2.5.08

Compañía Aseguradora de Hormonas e Insectos.

I
Vienen langostas a comerse las hojitas esparcidas en el plano inclinado de la tarde. Resbalan y el salto se hace un breve vuelo, algo así como un beso en la comisura de los labios, un disimulado gesto, un miedo a desabotonarse la camisa y que se vean los colgajos del alma arrugaditos, indefensos, desguarnecidos.

II
Espía por la mirilla. El voyeur no necesita tocarla; se conforma con ver la parte del mundo que no puede lastimarlo. El voyeur no conoce las mejores mieles, el voyeur lee y sonríe algunas veces, se busca en los versos que ella escribe, se masturba y satisface sus pulsiones, cree conocer algún secreto y se equivoca: ella no oculta, no niega, ella confecciona acertijos para quién esté sensible a adivinarlos. El voyeur no necesita tocarla, espía por la mirilla y descifra sus engaños creyendo que son a su favor.

III
—Hay que asegurarse —dice el voyeur y es su lema.
Y tanto se asegura que vive repleto de candados tan pesados que ya casi no puede caminar.

IV
Las langostas presencian las dos aristas de una escena reflejada en un espejo que deforma. Y saltan divertidas dispuestas a comerse las hojitas de la tarde.

V
No hay descanso para quién tiene que vivir cerrando puertas, acomodando el recuerdo de algún sentimiento entre vinilos antiguos. No hay alegría en aquel que todo lo certifica, que calcula cada paso, que elabora presupuestos muy prolijos y los sigue a pie juntillas, que jamás, ni por asomo, olvida poner el despertador para mañana.

VI
Ella se desnuda para él, a la distancia el juego la entretiene un rato, pero no la satisface. Ese cuerpo supo producir vibraciones emparentadas al violento sosiego del amor. Ese cuerpo es el que el voyeur no necesita tocar, ni ver, con imaginarlo es suficiente y ella sabe que es benefactora de las manos del voyeur. Las de ella son necesarias sólo cuando marcan el compás en el teclado y brillan en el monitor.

VII
El voyeur descubre a una de las langostas que baila aturdida por la risa. Se molesta e intenta matarla con una navaja de colección. Pero llega tarde. La langosta se ha escondido en el cajón donde guarda los profilácticos que ya no usa, o usa en contadas ocasiones cuando se topa con un cuerpo que no va a contagiarle amor ni ninguna de esas pestes peligrosas.

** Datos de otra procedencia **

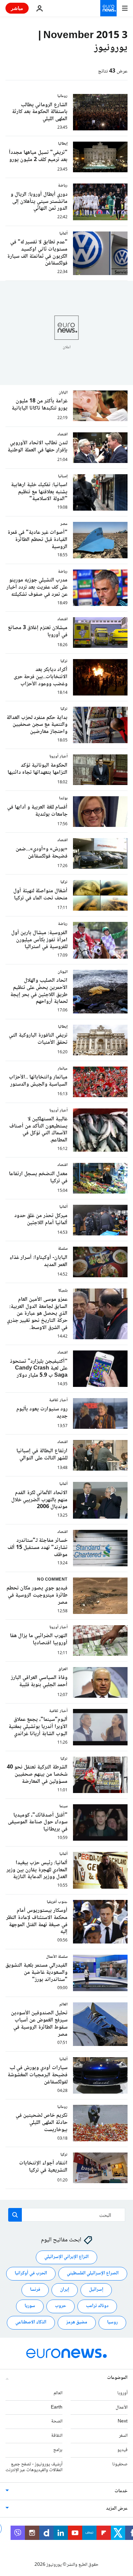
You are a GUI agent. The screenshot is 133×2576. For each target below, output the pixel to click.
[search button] (15, 2215)
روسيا (112, 2322)
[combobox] (66, 2215)
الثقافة (56, 2436)
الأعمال (122, 2407)
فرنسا (35, 2290)
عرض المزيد (117, 2509)
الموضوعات (117, 2378)
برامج (57, 2450)
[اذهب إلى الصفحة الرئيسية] (108, 8)
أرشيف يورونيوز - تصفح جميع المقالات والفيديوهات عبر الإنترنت (33, 2467)
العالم (58, 2393)
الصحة (56, 2421)
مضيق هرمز (76, 2322)
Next (123, 2421)
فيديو (122, 2450)
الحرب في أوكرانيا (31, 2273)
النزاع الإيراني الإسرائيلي (66, 2257)
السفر (123, 2436)
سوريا (30, 2306)
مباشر (17, 8)
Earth (56, 2407)
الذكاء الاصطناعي (30, 2322)
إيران (64, 2290)
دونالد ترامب (97, 2306)
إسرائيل (96, 2290)
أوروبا (122, 2393)
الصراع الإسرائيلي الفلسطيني (93, 2273)
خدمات (121, 2491)
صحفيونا (120, 2464)
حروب (60, 2306)
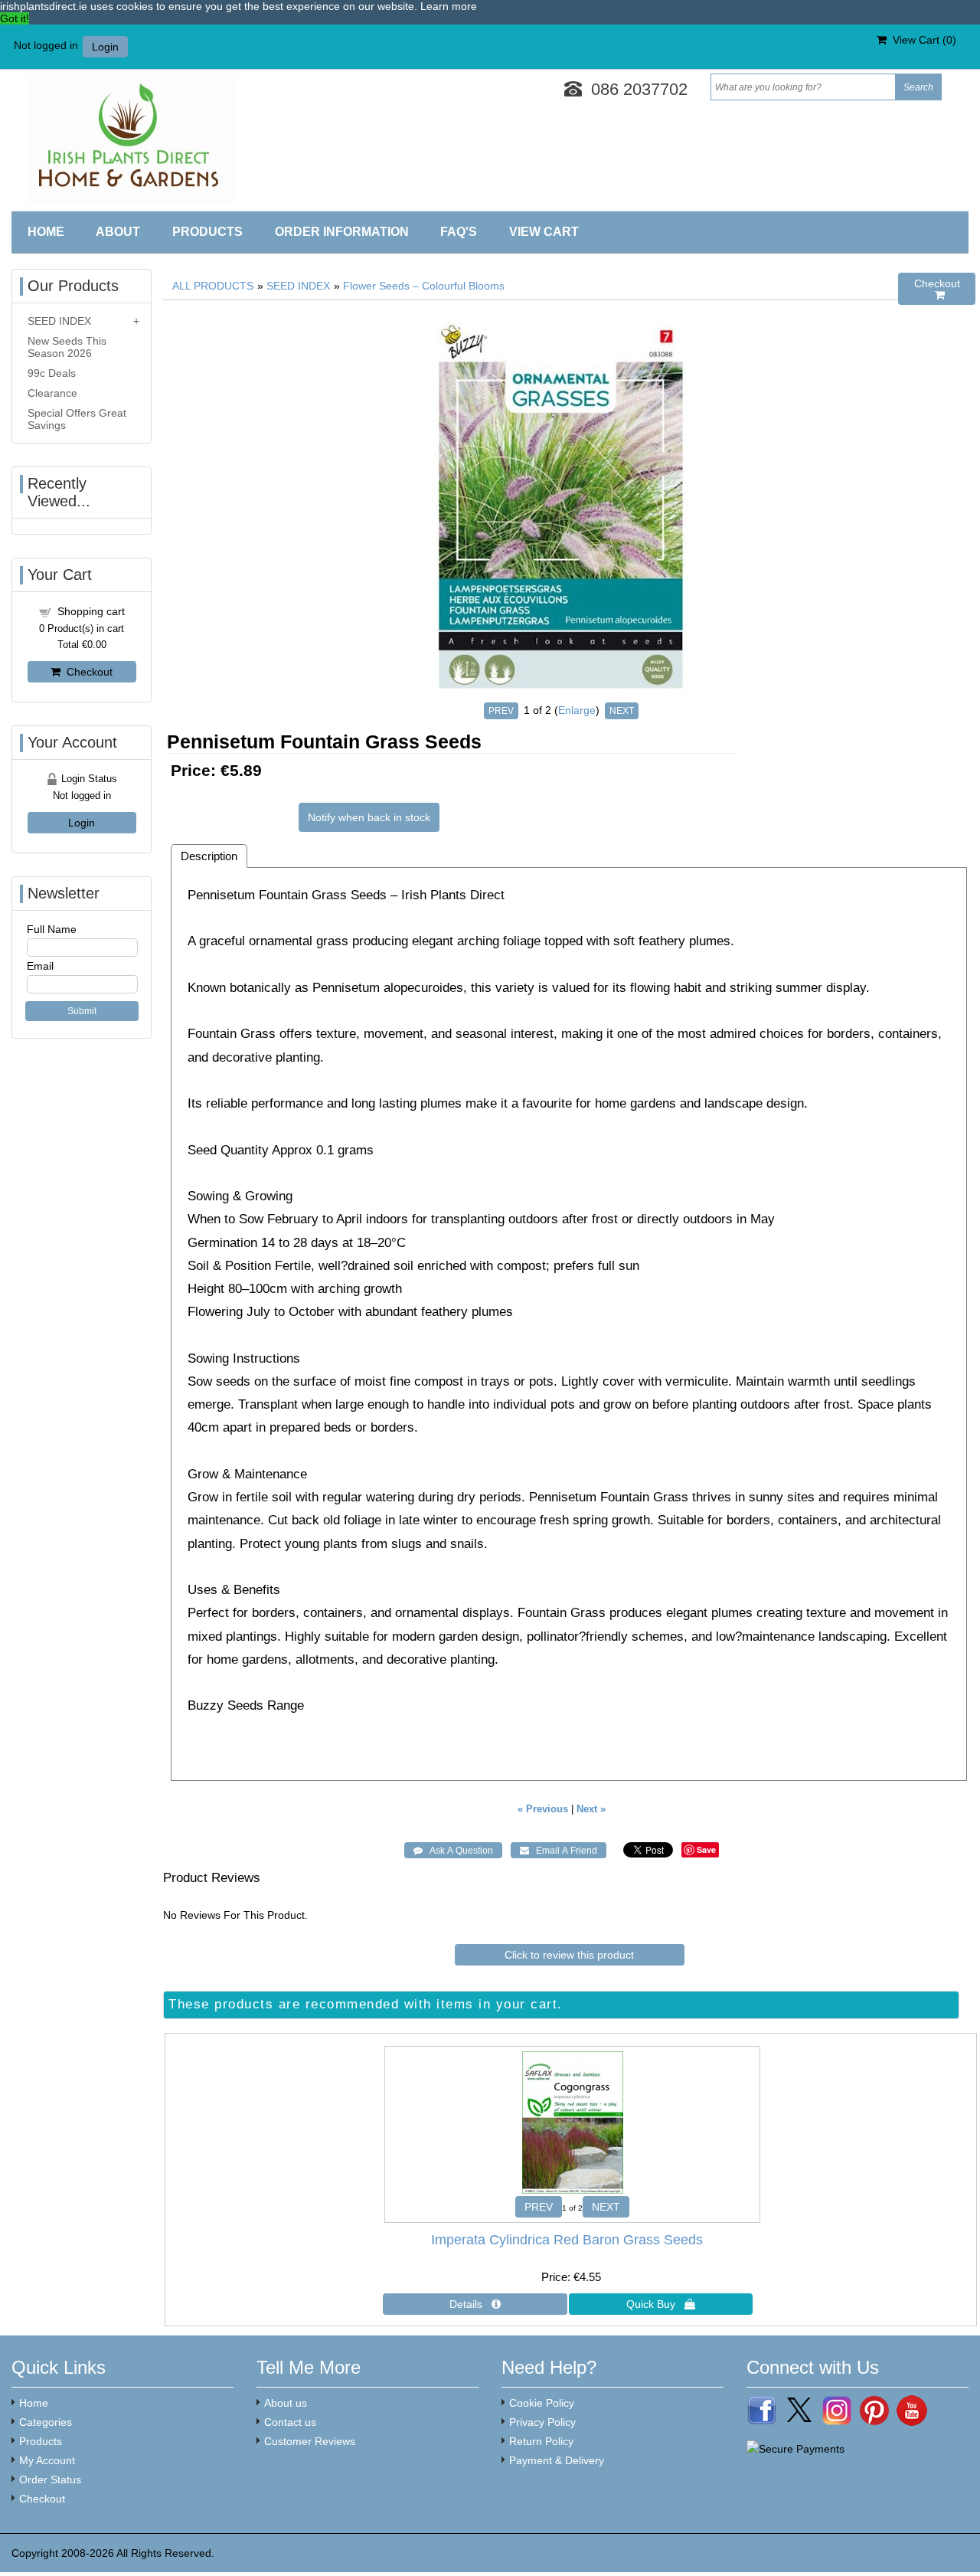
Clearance (52, 393)
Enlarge (577, 710)
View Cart (544, 231)
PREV (501, 710)
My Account (47, 2460)
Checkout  (937, 289)
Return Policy (541, 2441)
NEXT (621, 710)
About (118, 231)
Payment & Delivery (556, 2460)
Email (40, 966)
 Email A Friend (558, 1850)
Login (105, 46)
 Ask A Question (453, 1850)
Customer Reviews (309, 2441)
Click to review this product (569, 1954)
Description (209, 856)
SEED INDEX (298, 286)
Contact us (290, 2422)
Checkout (86, 671)
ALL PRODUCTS (212, 286)
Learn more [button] (448, 6)
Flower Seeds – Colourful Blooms (424, 286)
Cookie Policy (541, 2403)
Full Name (52, 929)
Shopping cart (91, 611)
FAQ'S (458, 231)
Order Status (50, 2479)
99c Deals (52, 373)
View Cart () (921, 40)
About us (285, 2403)
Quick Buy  (660, 2304)
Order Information (342, 231)
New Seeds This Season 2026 (67, 347)
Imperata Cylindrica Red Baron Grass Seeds (567, 2239)
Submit (81, 1011)
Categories (45, 2422)
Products (207, 231)
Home (46, 231)
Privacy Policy (542, 2422)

El voyeur, a veces extraña algunos rituales que habían nacido y se encargó de aniquilar cuando leyó la letra chica de la póliza y descubrió que no cubría incendios.

VIII
Hay unas cuotas de resentimiento, desilusión, insatisfacción e impotencia perfectamente justificadas bajo juramento, bajo fondo, sobre la libertad que da saber que no hay nada que ganar ni perder, sobre la ley que ampara a los que arriesgan, a los que no temen que una palabra les salte encima y les muestre cosas que se salgan de la agenda.

IX
El voyeur, que todo lo asegura, es un infeliz, y la infelicidad, esa clase de pecado que no figura en los catálogos de la moral, debiera ser penada con un castigo superior al de dos o tres oraciones absolventes.
La infelicidad, en realidad, no tiene perdón.

X
Entonces vienen las langostas a comerse las hojitas y ella les facilita el trabajo, les siembra caminitos porque siente un desprecio vomitivo hacia la muerte emocional y piensa que la cobardía debiera ser un pecado capital.

XI
El voyeur sufre una parálisis contrapuesta a su hiperactividad.

XII
A ella la excita que la miren de muy cerca. Y le gusta ver que pasa en el espejo que está al costado de la cama cuando son dos los que están en movimiento.

XIII
Las langostas se aburren si la historia que están viendo no tiene nada explícito y se van de recorrida por los bares donde hombres y mujeres se miran a los ojos, se toman de las manos y no tienen miedo de asumir el riesgo del placer o el sufrimiento.